Dating from 147 A.D, Guangsheng Temple near Huoshan Mountain in China’s Shanxi province is renowned for its 13-story “Flying Rainbow Pagoda” and its murals which portray the local populace propitiating the Water God during the Yuan Dynasty (1271-1368). This month the Chinese state mouthpiece Xinhua reported that a researcher had found evidence of refrigeration being used to preserve food.
One of the temple’s murals depicts a splendid mansion and the life within. Drawn on the palace hall’s northern wall, it portrays Chinese maidens carrying musical instruments and lotus flowers. The furniture and other accoutrements illustrate the pleasurable life enjoyed in that era.
What is surprising is that under a desk there was a wooden dipper containing fruits, with small cubes of ice placed between the edible delicacies. This painting was completed 670 years ago, showing that the people then already knew how to use ice to preserve food and enabling us, as modern people, to broaden our horizons.
Ice was known and used in ancient cultures both in the East and the West. The Romans imported ice south from the Alps and Apennines and, considered a luxury, it sold in the city at high prices. The public also enjoyed cool waters in the public baths, since the cost of a private ice house would have been exorbitant.
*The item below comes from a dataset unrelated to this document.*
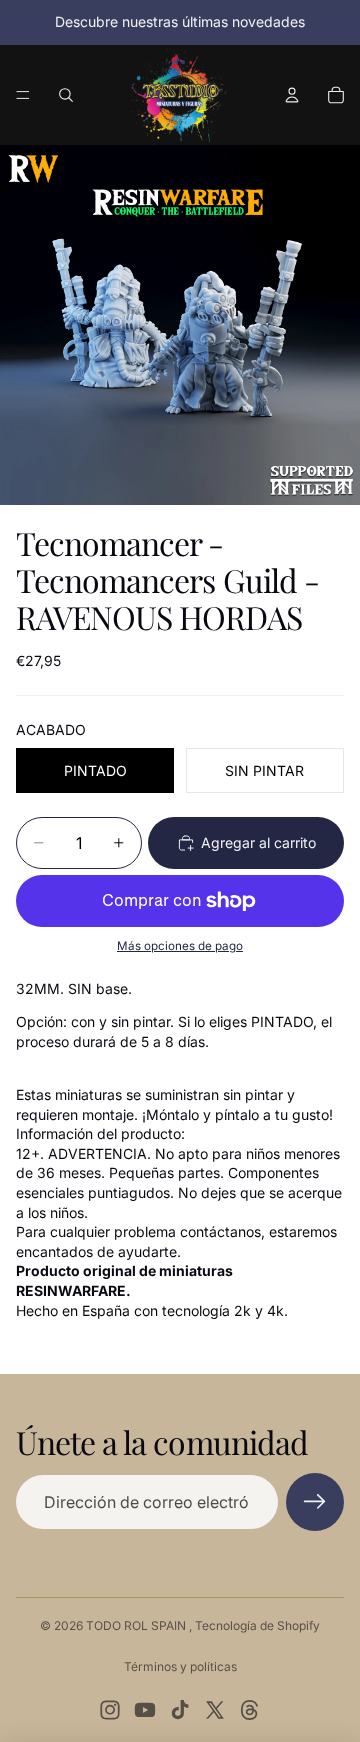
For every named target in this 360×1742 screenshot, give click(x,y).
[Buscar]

Ancient China, with her many mountains, not only used ice for cooling, but even invented snow shoes and ice sports such as sledding. The Qing Emperor Qianlong (d. 1799) was enamored of winter sports and supported the athletes and their training. Chinese ice cream is believed to have originated in 3000 B.C., a treat which didn’t arrive in Italy until after Marco Polo visited China.